A couple of years later, she rubbed shoulders in Paris with S.L. MacGregor Mathers, then head of the Golden Dawn. Over the course of several visits, she managed to convince him that she was in fact the legendary Anna Sprengel, the ostensible source of the original correspondence leading to the order’s founding. Shortly thereafter Mathers concluded that he had been hoodwinked, but not before she made off with a satchel containing manuscripts and documents describing the order’s rituals. Unsurprisingly, it was never returned. Subsequently, she was off to Cape Town, South Africa as “Madame Swami Viva Ananda.” She would later incorporate elements of the Golden Dawn rituals into further cults of her creation. In the end – perhaps fittingly – she simply disappeared from view. As much as we might like a neat resolution to her story, whatever transpired did so out of sight.

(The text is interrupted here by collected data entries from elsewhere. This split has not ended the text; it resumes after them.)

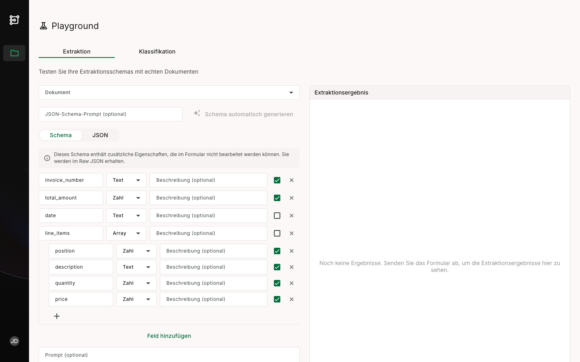Image resolution: width=580 pixels, height=362 pixels.
Task: Switch to the Klassifikation tab
Action: (x=157, y=51)
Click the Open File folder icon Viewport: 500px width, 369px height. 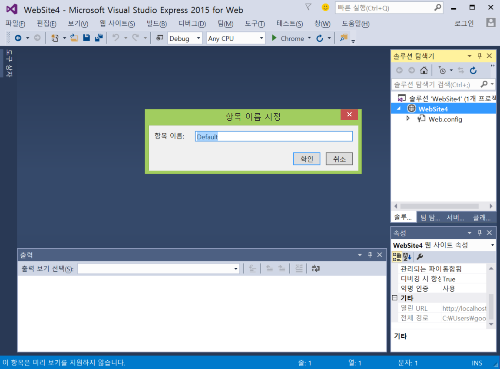click(x=74, y=38)

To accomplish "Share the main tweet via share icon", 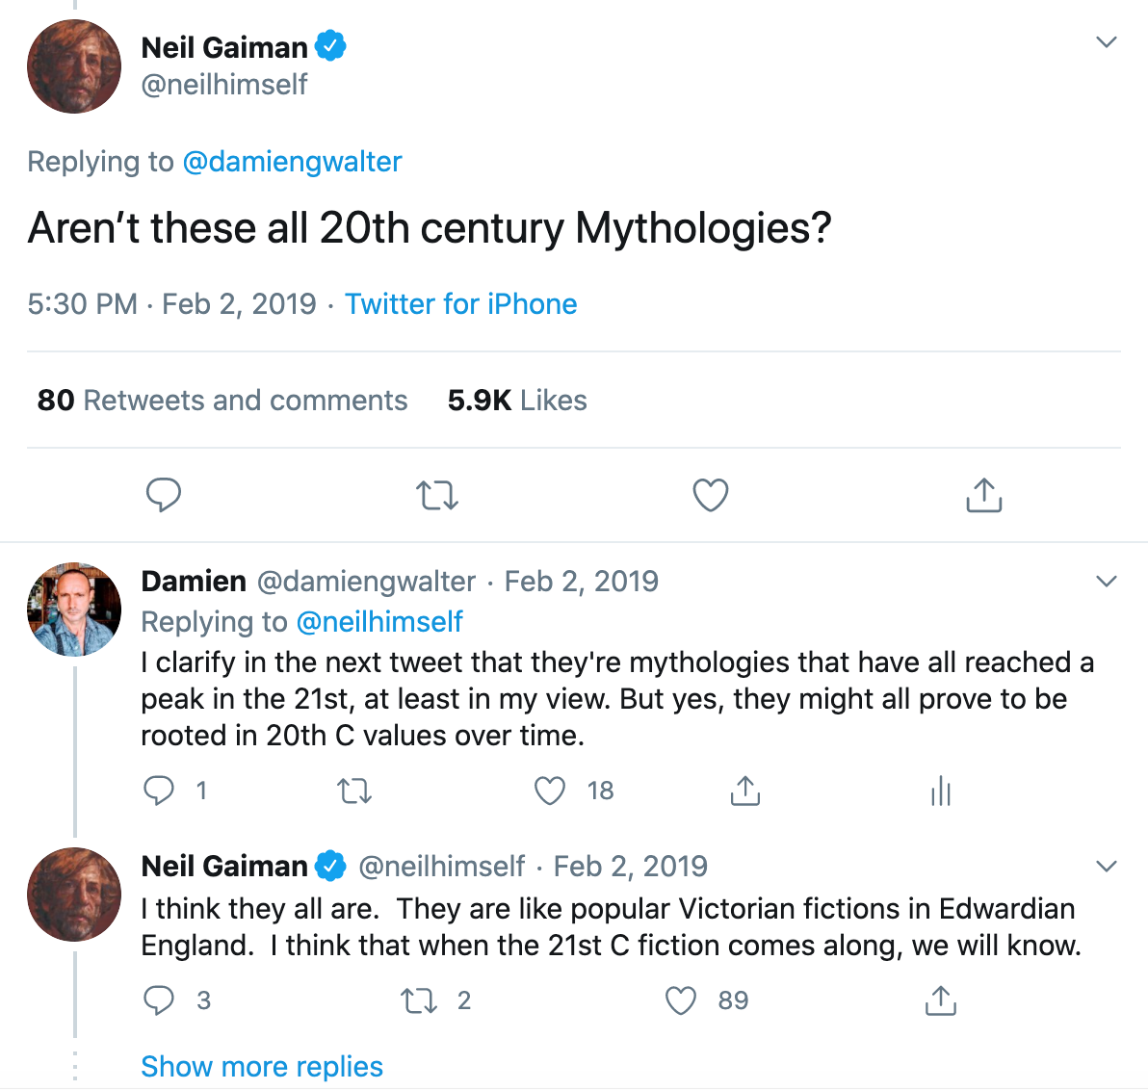I will pyautogui.click(x=983, y=495).
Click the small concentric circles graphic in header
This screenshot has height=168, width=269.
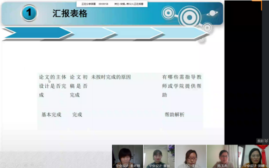pyautogui.click(x=168, y=13)
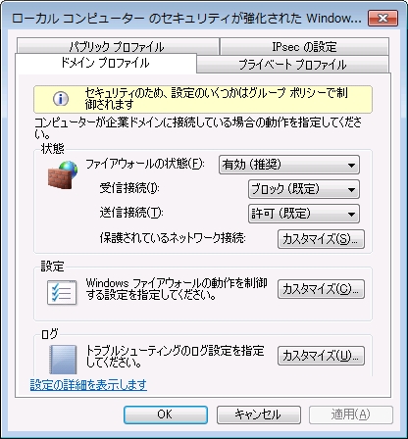Open the ファイアウォールの状態 dropdown

(x=289, y=165)
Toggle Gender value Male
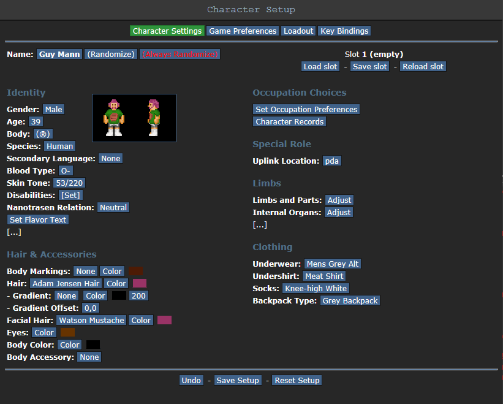503x404 pixels. coord(53,109)
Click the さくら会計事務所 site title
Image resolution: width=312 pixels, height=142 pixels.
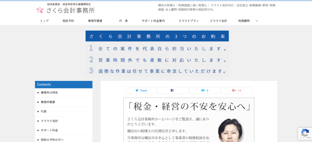click(70, 10)
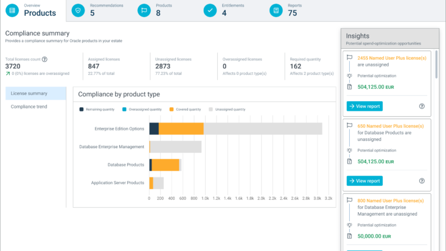Select License summary in side menu
The width and height of the screenshot is (446, 251).
point(35,93)
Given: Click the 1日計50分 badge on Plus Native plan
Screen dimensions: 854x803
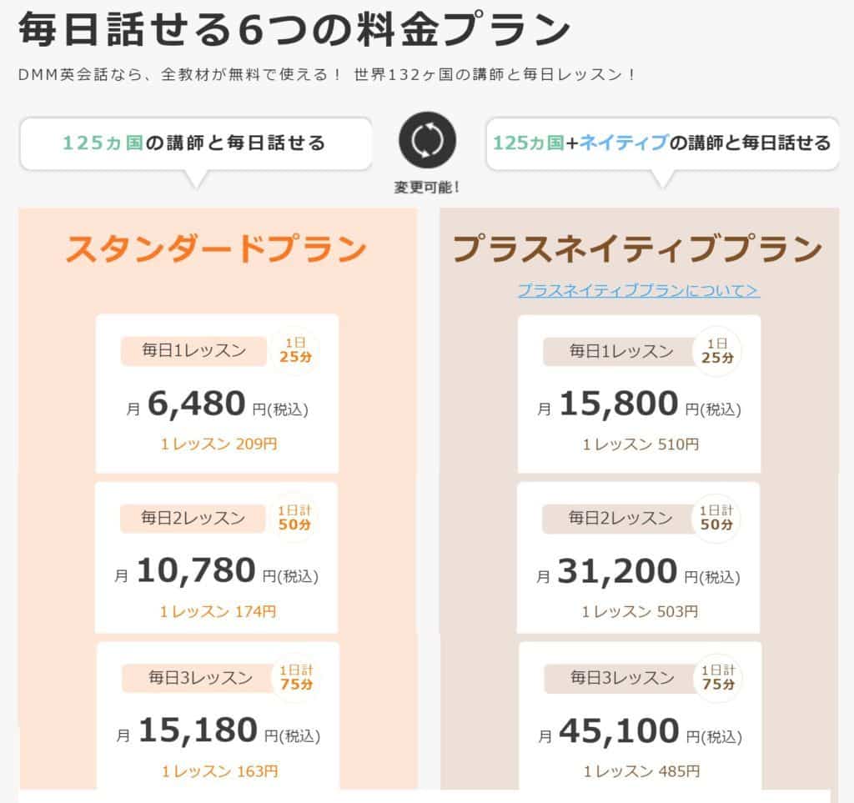Looking at the screenshot, I should coord(716,518).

By the final page of Empress of Swindle, after reading of a never-ending stream of dozens of identities and ploys ranging over decades, I could only conclude that Ann Odelia Diss Debar was the Energizer Bunny of spiritual and occult scams. It is obvious that she has long deserved a full-length biography, and John Buescher has delivered one that I could hardly put down. Highly recommended.
Jay Kinney was founder and publisher of Gnosis magazine, published from 1985 to 1999. His article “Playing Those Mind Games: The Psychedelic Revolution Reconsidered” appeared in Quest, Winter 2015.